------ Passage given

I’m willing to bet that by 2015, all top 10 systems on the TOP500 list will be GPU/accelerator-based.

Q: So, is there any good news out there in HPC?

Simon: Sure. First, the field is alive and well – there is worldwide interest in HPC as seen by more countries deploying large-scale systems. And if you look at the three swim lanes today, it’s an exciting race with all three approaches thriving. IDC is predicting rapid growth over the next three years and many countries have exascale projects in motion.

Q: But back to the theme of your talk, why won’t we get to exascale by 2020?

Simon: You could say that the end of the HPC world as we know it began in 2004, when we hit the inflection point of power use and clock speed. That’s when we realized that we could not keep increasing clock speed due to power demands (and heat), but needed to move to much greater parallelism.

Exascale has been discussed in numerous workshops, conferences and planning meetings for about six years now. In 2006, I co-organized the first exascale town hall meetings that led to the first exascale report. This was done jointly with Rick Stevens of Argonne and Thomas Zacharia, then of Oak Ridge. The title of the report was “Modeling and Simulation at the Exascale for Energy and the Environment.” In that paper, we noted that we were facing many changes in the design of supercomputers, but we didn’t originally want to call this an “exascale” initiative. It was clear to us that the challenge was in managing new architectures, programming models, dealing with truly massive parallelism and solving the power problem.

------------

> Task instructions
• A. In the interview, what was the title of the first exascale report?
• B. List every calendar year mentioned in the interview.
• C. Return the part of the interview that begins at the words "Simon: Sure. First, the" and ends after the words "exascale by 2020?", copied word for word.

------ Stored data

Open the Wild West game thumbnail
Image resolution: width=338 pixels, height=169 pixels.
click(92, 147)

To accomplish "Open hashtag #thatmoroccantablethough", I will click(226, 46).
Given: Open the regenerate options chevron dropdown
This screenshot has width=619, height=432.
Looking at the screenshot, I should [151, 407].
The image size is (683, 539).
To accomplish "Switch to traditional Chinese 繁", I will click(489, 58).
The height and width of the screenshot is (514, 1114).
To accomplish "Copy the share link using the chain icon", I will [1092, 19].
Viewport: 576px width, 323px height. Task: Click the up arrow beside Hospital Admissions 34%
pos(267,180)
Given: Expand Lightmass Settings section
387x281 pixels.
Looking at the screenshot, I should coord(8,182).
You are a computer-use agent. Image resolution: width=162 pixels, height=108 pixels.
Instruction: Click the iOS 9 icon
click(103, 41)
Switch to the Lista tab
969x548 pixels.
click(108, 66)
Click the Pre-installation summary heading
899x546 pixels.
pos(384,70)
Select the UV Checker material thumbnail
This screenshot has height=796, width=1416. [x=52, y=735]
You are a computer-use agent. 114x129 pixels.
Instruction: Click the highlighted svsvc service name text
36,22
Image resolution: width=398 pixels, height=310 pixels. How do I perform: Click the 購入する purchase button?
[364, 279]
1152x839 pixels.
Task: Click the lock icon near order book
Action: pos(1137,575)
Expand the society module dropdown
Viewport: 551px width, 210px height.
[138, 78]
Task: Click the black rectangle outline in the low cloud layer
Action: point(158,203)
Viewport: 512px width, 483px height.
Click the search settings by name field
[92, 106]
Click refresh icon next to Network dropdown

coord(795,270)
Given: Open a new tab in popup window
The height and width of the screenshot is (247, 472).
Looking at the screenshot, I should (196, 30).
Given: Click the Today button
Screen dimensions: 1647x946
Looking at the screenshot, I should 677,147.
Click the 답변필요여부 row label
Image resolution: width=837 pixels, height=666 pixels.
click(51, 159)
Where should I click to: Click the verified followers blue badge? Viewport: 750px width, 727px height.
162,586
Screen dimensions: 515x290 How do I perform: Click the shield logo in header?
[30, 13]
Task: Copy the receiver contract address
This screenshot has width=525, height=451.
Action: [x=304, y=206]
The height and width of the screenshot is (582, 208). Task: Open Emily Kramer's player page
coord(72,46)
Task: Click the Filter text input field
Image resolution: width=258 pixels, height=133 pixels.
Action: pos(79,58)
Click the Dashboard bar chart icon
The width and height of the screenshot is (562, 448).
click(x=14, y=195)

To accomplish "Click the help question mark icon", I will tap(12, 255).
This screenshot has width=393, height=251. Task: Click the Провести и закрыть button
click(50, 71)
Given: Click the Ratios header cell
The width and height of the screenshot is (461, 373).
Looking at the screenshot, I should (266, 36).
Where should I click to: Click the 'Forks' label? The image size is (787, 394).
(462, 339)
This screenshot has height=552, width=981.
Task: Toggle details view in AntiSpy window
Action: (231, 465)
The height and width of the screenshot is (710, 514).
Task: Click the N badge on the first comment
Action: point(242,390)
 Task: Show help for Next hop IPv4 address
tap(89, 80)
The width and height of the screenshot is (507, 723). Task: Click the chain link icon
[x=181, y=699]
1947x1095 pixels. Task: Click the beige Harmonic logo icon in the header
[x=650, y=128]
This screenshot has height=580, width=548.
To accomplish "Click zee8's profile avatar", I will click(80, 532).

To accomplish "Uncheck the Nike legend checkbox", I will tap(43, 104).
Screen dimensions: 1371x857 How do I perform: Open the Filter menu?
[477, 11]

------------

> Worked answers
• A. "Modeling and Simulation at the Exascale for Energy and the Environment."

• B. 2015, 2020, 2004, 2006

• C.
Simon: Sure. First, the field is alive and well – there is worldwide interest in HPC as seen by more countries deploying large-scale systems. And if you look at the three swim lanes today, it’s an exciting race with all three approaches thriving. IDC is predicting rapid growth over the next three years and many countries have exascale projects in motion.

Q: But back to the theme of your talk, why won’t we get to exascale by 2020?